Before going further, check out part 1 here to ensure context for Part 3.
Delivery, Exploitation and Installation
In Part 2 we looked at how the SDP provides countermeasures to “Weaponization” (stage 2 of the Cyber Kill Chain) which refers to how the intruder creates remote access malware weapons, such as a virus or worm, tailored to one or more vulnerabilities. In this case, SDP prevents weaponization with the automation of action that blocks all connections from this bad actor to any other areas of the infrastructure to spread malware payloads.
Today we will look at phases 3, 4, and 5 — Delivery, Exploitation and Installation — which refers to how the intruder 1) enables transmission (or delivery) of a weapon to target, 2) how the weapon’s code is triggered to exploit vulnerabilities, and 3) how the intruder installs a backdoor on the target’s system allowing persistent access.
In these three phases, SDP prevents Delivery with the automation of action that blocks all connections from the bad actor to any other areas of the infrastructure to spread malware payloads. If an organization is using SDP, Delivery cannot occur and any Exploitation and Installation phases would have to be enacted by an internal bad actor.
To thwart this internal threat, SDP provides countermeasures by providing rapid discovery and intervention based on the fact that every connection – from whom, from where, and to what, is known.

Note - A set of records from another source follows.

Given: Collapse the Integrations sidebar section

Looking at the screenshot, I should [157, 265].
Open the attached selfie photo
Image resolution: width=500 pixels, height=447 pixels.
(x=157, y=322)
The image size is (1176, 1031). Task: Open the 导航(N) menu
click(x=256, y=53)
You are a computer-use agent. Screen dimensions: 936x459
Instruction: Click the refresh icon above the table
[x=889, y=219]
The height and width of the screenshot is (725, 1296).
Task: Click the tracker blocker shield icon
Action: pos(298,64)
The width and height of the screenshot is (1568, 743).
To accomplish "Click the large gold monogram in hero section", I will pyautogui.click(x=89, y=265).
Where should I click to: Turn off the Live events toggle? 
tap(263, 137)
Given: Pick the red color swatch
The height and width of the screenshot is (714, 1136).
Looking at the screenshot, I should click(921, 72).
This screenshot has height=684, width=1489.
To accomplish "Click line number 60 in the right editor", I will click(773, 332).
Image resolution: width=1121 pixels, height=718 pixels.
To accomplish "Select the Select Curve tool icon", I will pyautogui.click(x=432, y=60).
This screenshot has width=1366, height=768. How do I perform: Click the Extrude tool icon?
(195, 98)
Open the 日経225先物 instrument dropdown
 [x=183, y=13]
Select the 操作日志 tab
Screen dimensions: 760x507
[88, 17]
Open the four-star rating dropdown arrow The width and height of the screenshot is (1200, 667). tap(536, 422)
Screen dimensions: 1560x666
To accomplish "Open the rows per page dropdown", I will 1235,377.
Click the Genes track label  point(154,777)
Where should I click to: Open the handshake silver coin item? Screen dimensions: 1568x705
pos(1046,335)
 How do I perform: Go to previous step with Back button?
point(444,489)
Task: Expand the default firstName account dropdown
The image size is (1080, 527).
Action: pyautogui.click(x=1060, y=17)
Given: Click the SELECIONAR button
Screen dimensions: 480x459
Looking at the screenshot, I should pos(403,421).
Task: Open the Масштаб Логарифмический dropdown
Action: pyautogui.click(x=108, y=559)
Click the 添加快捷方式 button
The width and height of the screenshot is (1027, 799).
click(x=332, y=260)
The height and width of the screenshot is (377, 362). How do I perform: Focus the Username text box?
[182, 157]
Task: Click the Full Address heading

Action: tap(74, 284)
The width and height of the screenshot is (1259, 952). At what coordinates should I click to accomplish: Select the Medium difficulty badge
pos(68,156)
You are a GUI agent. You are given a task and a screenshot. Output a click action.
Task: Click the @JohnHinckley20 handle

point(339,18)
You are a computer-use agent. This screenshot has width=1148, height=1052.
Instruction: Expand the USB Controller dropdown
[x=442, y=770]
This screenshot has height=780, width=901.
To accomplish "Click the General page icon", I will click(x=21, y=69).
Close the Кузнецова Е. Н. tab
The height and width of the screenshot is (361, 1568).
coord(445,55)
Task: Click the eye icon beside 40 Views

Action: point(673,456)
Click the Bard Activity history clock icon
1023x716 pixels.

Any others are not authenticated, unwanted, and rapidly disallowed as they are considered an attack..
In addition to stopping exploitation and installation from an internal threat actor, SDP’s rapid discovery capabilities allows you to quickly identify where the threat originated internally. And this extends to future network-based exploitation and delivery mechanisms are also protected based on the rapid discovery capabilities of SDP
The coming impact of Software Defined Perimeters and a paradigm shift in cyber security cannot be understated. Currently, organizations are faced with manual analysis of network logs that takes time for incident detection and can allow malware can get in undetected. The organizations are spending too much time trying understand who the bad actors are and who the authorized users are. SDP automates this analysis to instantly identify authorized users since all the bad packets are dropped and not able to make additional connections – thereby making incident detection and response less log management-specific. Because each connection is understood and verified, automated action such as dropping connections to thwart weaponization of attacks is possible.
Over-focus on the Cyber Kill Chain can actually be detrimental to network security. The Cyber Kill Chain, as cool as it sounds, reinforces old-school, perimeter-focused, malware-prevention thinking. And the fact is that intrusion prevention solutions cannot provide 100% protection. A persistent, highly determined, and highly skilled attacker will always find a way in. And once the attacker is past your perimeter, traditional Cyber Kill Chain-style prevention solutions like firewalls, sandboxes, and antivirus can’t help. Once they’ve bypassed these solutions, attackers are free to operate in your network unobstructed. With SDP, they cannot see, and therefore cannot know where to go, no matter how determined they might be.